Journalists deny being briefed negatively by garda press boss about whistleblower McCabe

Maurice McCabe arrives for a session of the tribunal accompanied by his wife Lorraine
Maurice McCabe arrives for a session of the tribunal accompanied by his wife Lorraine

Journalists have denied being fed smear stories about garda whistleblower Maurice McCabe, the Disclosures Tribunal was told.

Former garda press officer Supt Dave Taylor claims to have given negative briefings about Sgt McCabe to a number of reporters, on the orders of then commissioner Martin Callinan.

He says he was ordered to tell them that the whistleblower - who exposed the force's penalty points scandal - had been at the centre of a child sexual assault investigation.

However, the tribunal was told that five of the nine journalists listed by Supt Taylor denied being briefed in this way.

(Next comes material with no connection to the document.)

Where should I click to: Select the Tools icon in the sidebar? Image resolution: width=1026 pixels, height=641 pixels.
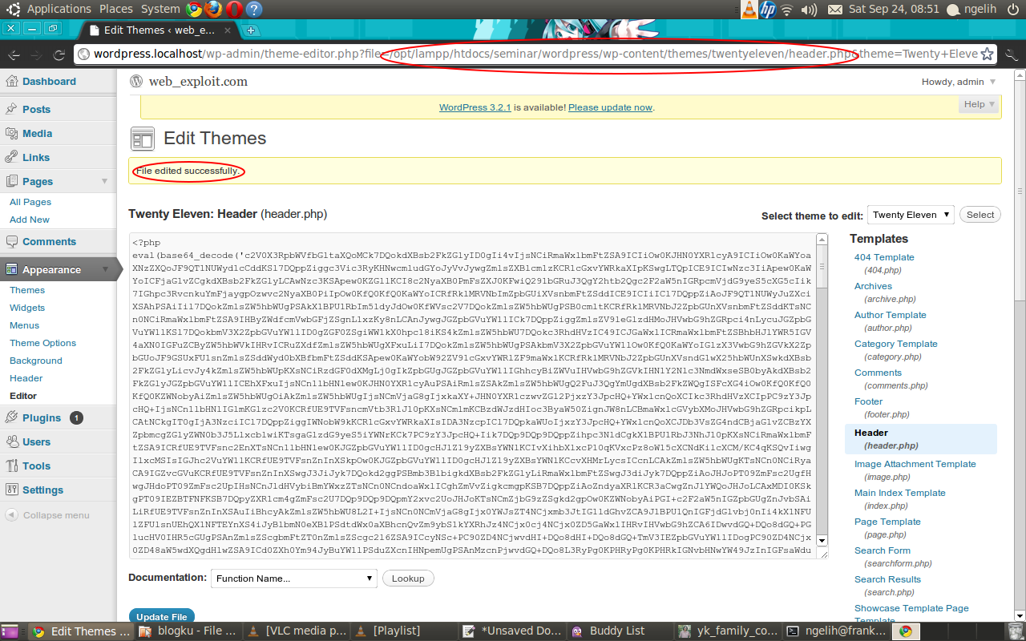tap(13, 466)
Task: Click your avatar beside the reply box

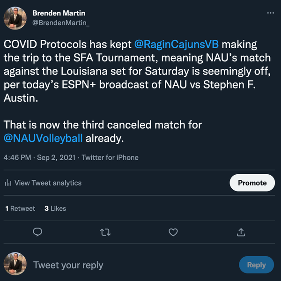Action: (x=15, y=265)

The other four cited journalistic privilege and have not corroborated Supt Taylor's claims.


The five who deny being briefed are Paul Williams of the Irish Independent and Newstalk, Paul Reynolds and John Burke of RTE, Juno McEnroe of the Irish Examiner and Michael O'Toole of the Irish Daily Star.

Mr O'Toole said he wanted to claim journalistic privilege, but no senior garda had ever smeared Sgt McCabe to him.

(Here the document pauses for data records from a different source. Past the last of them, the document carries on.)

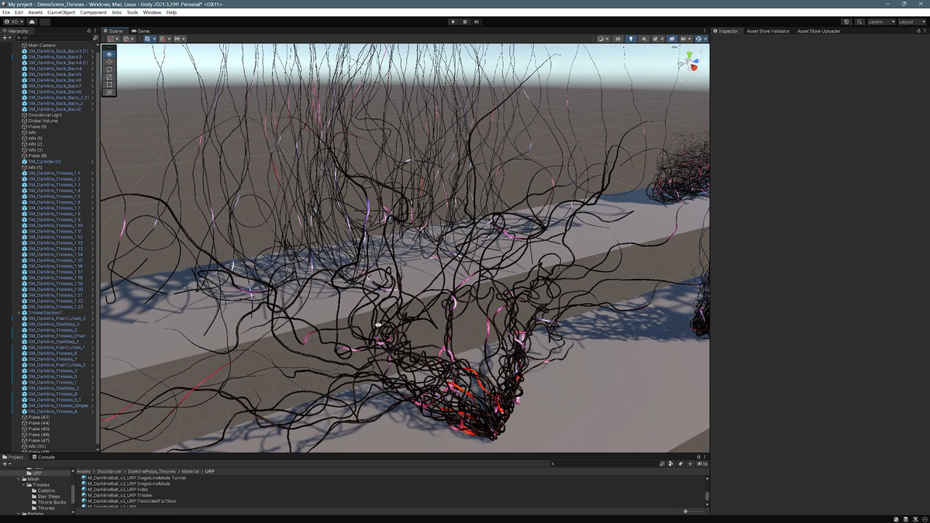Switch to the Asset Store Validator tab
930x523 pixels.
767,31
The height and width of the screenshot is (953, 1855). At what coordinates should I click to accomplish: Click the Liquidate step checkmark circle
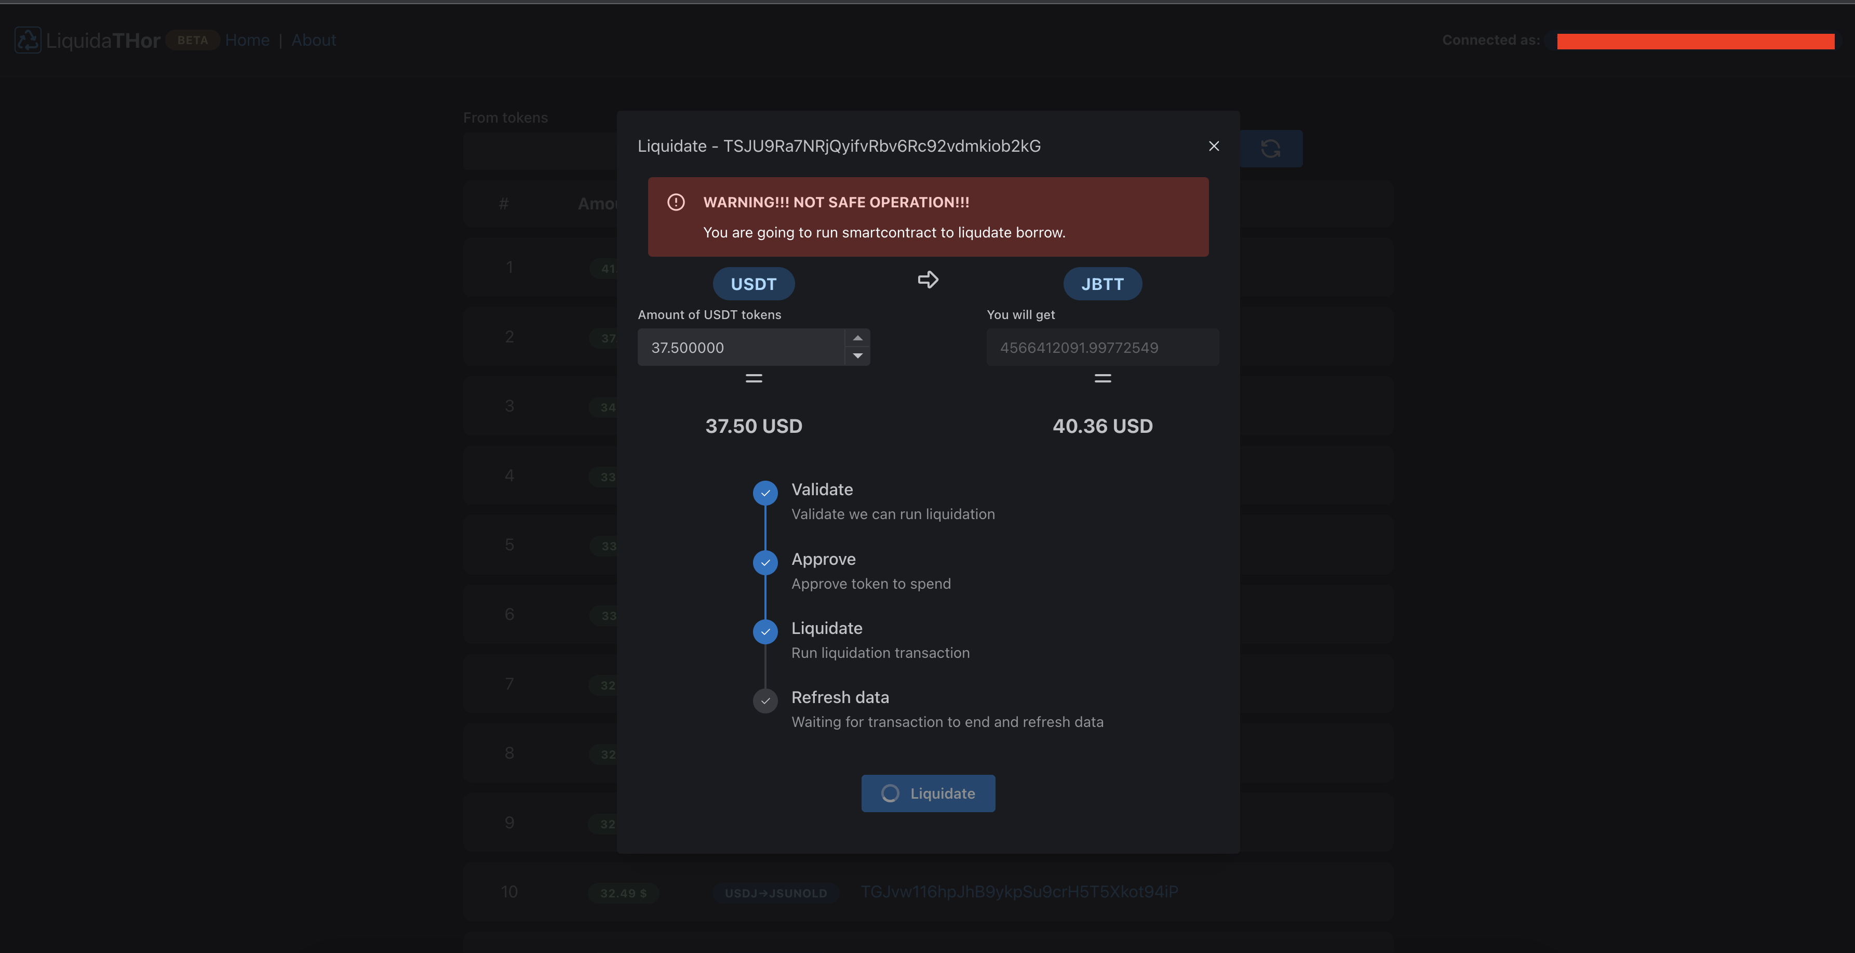click(765, 632)
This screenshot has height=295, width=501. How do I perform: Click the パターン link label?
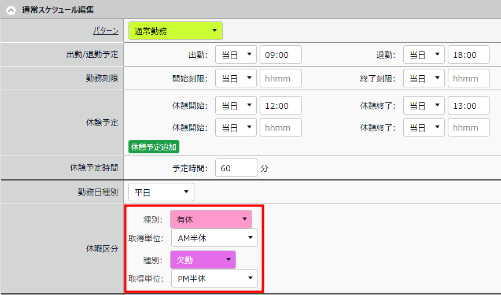(x=105, y=31)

The journalists who cited privilege are Conor Lally of the Irish Times, John Mooney of the Sunday Times and Cormac O'Keeffe and Daniel McConnell of the Irish Examiner.

Under questioning from tribunal counsel Diarmaid McGuinness, Supt Taylor was unable to say where and when he briefed journalists about Sgt McCabe.

Some briefings would have taken place on the phone while others would have been on the margins of press conferences.

Former commissioner Martin Callinan
Former commissioner Martin Callinan

Tribunal chairman Mr Justice Peter Charleton asked if he could give details of the specific reaction of any journalist, but Supt Taylor said the journalists "just took the information".

He said the briefings began after he was given an order by Mr Callinan in mid-2013 and ended in March 2014 when the commissioner resigned.

At the time he did not believe what he was doing was wrong, but subsequently realised it was.

Supt Taylor said Mr Callinan was "deeply frustrated" that the penalty points issue was not dying down.

He said he discussed the order with then deputy commissioner Noirin O'Sullivan and also told garda communications director Andrew McLindon.

Ms O'Sullivan and Mr Callinan have denied any knowledge of or involvement in a smear campaign, while Mr McLindon says he was never told by Supt Taylor of any order to brief negatively against Sgt McCabe.

Supt Dave Taylor
Supt Dave Taylor

The tribunal heard there was a conflict between the evidence of Supt Taylor and that of Paul Williams, who in 2014 published an interview with the young woman who had alleged Sgt McCabe sexually assaulted her as a child.

Sgt McCabe had been cleared of the allegation in 2007.

Mr Williams has said he contacted Supt Taylor about a week after meeting the woman with a number of questions.

However, Supt Taylor said he thought Mr Williams contacted him on the day of the interview, not with questions but to let him know it had taken place.


Earlier, the tribunal heard how Mr Callinan was annoyed when an article appeared in the Irish Independent in April 2013 saying the commissioner had penalty points quashed.

The journalist who wrote the article said she called to the commissioner's house to check that the Martin Callinan living at that address was him.

Mr Callinan was "agitated" and felt it was a breach of his privacy, Supt Taylor said.

He added that a few days later, he passed on this "annoyance and concern" at a meeting with a newspaper executive.